A central bank is the term used to describe the authority responsible for policies that affect a country’s supply of money and credit. The world’s oldest central bank, the Bank of Sweden, was established in 1668. The Bank of England was created in 1694. Napoleon Bonaparte had set up the Banque de France in 1800. Our Reserve Bank of India (RBI) is relatively young —born in April 1935.
The 11 chapters in this book, divided into three parts, have challenged the conventional wisdom of monetary economists — the theory of money multiplier and financial intermediation. The money multiplier exists only in the make-believe world of monetary economists, and not in the real world!
It even goes to say that realising its futility, many central banks, including the US Federal Reserve, have abolished the reserve requirement and yet the Indian central bank carries on with the so-called cash reserve ratio for banks (a portion of deposits that commercial banks keep with the central bank on which they don’t earn any interest), “adhering to the flawed theories of monetary economists”.
The authors explain how the money game is played in the Indian economy in a novel way — like Vyapar, popularly known as Monopoly.
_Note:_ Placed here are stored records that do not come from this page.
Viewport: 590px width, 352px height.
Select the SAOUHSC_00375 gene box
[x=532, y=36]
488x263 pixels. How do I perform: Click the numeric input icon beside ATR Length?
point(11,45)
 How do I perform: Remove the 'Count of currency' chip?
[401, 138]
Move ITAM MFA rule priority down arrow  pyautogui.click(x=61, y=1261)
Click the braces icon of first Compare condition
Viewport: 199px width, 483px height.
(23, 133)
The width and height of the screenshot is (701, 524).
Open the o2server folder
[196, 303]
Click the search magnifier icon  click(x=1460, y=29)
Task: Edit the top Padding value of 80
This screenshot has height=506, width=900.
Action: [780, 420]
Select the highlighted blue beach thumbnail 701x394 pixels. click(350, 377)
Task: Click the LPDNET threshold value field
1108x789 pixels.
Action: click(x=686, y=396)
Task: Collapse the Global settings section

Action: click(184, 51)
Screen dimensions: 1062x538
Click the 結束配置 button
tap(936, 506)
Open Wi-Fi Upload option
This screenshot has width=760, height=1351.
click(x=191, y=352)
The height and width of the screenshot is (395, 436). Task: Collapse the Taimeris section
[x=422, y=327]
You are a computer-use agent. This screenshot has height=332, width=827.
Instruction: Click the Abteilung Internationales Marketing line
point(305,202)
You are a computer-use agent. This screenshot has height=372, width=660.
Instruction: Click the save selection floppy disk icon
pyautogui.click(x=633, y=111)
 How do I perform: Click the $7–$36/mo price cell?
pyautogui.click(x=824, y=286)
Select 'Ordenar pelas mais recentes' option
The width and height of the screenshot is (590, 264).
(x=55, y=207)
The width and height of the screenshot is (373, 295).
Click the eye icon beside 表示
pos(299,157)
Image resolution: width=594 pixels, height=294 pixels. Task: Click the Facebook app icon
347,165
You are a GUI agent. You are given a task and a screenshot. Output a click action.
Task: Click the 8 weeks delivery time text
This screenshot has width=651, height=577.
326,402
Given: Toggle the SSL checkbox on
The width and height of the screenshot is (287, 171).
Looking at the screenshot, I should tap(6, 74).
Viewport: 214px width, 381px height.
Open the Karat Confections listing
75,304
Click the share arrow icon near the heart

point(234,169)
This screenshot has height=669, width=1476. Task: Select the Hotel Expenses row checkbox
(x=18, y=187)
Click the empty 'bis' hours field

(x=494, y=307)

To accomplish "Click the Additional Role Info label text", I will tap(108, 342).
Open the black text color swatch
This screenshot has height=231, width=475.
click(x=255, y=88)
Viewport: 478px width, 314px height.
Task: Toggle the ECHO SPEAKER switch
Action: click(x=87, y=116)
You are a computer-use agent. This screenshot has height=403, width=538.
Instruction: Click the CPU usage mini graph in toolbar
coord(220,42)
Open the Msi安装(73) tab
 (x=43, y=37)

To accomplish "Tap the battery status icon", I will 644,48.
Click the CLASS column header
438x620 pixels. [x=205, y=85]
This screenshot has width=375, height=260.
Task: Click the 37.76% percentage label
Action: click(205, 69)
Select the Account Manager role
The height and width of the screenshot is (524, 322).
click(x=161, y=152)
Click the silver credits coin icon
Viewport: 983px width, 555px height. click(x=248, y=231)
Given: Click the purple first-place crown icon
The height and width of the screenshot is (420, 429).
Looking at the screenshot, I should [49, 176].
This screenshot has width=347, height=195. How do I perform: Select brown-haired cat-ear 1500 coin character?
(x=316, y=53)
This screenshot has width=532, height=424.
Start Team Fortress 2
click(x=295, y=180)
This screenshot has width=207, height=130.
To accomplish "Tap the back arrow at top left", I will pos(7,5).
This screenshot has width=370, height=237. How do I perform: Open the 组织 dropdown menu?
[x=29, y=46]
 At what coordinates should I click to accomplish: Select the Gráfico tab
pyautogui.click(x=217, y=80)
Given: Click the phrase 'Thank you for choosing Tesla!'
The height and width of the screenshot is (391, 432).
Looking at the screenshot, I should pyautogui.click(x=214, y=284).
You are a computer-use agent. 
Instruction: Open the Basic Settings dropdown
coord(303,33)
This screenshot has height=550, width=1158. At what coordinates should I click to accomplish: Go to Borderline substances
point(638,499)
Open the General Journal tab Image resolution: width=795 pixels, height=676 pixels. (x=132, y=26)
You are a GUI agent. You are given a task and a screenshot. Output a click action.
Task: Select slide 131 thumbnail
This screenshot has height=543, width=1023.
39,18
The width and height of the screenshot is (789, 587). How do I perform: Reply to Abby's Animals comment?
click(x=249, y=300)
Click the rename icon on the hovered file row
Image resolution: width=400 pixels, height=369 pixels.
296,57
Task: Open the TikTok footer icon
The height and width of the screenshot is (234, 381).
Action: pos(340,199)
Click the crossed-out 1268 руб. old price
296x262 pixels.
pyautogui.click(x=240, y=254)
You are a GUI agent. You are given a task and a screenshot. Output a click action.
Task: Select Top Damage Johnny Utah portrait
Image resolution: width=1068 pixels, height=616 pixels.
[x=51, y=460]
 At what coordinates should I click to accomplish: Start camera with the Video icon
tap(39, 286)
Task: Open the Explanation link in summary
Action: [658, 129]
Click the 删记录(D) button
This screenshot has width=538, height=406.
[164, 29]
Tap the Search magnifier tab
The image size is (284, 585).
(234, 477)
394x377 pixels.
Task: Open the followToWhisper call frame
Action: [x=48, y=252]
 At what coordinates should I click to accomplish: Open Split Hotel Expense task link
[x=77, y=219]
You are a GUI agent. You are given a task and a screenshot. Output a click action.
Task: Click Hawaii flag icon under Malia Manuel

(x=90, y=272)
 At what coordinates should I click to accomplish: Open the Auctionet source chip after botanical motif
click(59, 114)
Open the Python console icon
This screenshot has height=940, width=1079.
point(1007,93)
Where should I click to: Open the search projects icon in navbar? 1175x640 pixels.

They not only challenge the monetary economists’ understanding of money creation but also make fun of them. Their description of money creation is nothing but playing the Monopoly game, the authors say.
“The roll of your dice (the cause) depends on the number of spaces you move on the board (the effect) whereas in reality, it is the other way round.” Just as there is a play master in the game of Monopoly — the person who keeps tabs on tokens, properties and dice rolls and initiates auctions and mortgages — there is a play master in the real-world game of money all of us play.
While the monetary economists describe the central bank as the play master, the book argues that the true play master is the banking sector. So, move over RBI, the commercial banks are creating money and moving the economy.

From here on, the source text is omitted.